What is needed
Restate the records word for word. Include no pictures.

(Screenshot grounding data)
+ + + +

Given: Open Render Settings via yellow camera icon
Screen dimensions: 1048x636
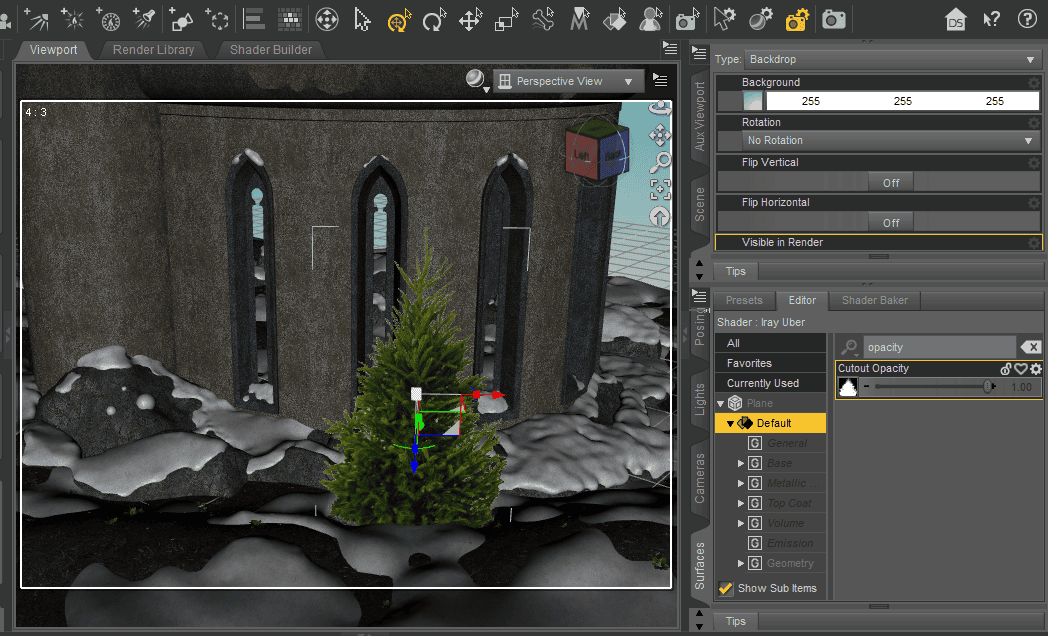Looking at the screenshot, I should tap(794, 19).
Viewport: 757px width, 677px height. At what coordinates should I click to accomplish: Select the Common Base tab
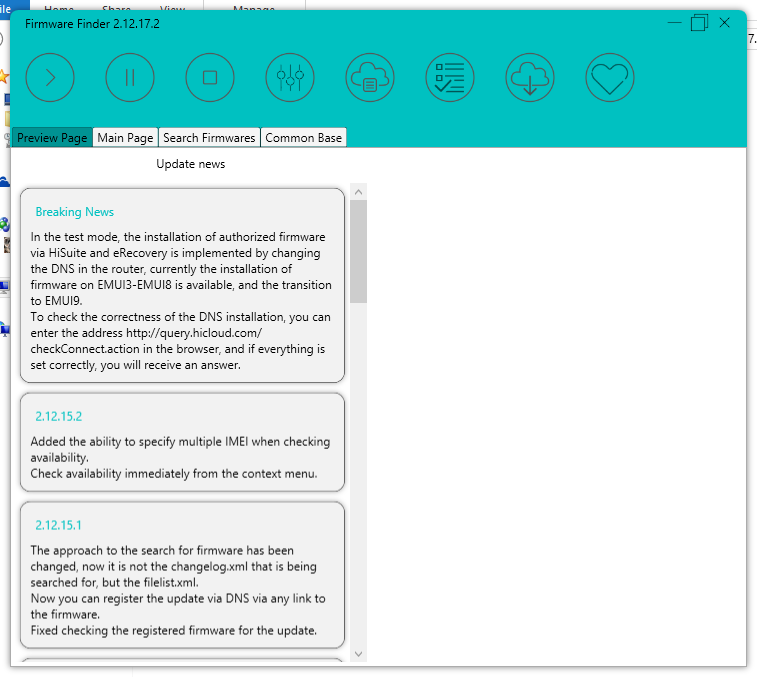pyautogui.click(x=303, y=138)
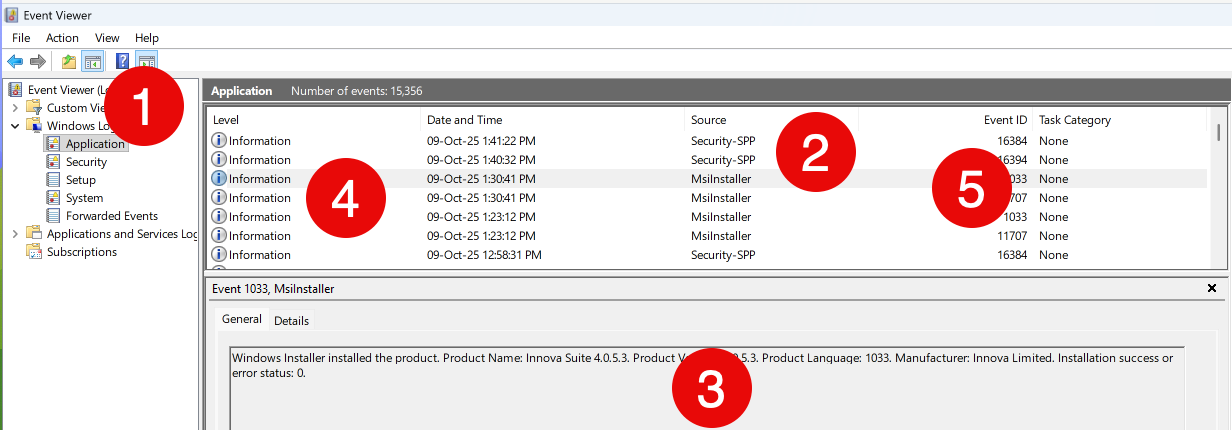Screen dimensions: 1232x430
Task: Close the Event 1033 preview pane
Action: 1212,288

+ + + +

Exercise response
Given: Open Render Settings via yellow camera icon
Screen dimensions: 1048x636
Looking at the screenshot, I should tap(794, 19).
Viewport: 757px width, 677px height. At what coordinates should I click to accomplish: Select the Common Base tab
pyautogui.click(x=303, y=138)
Screen dimensions: 1232x430
Task: Close the Event 1033 preview pane
Action: 1212,288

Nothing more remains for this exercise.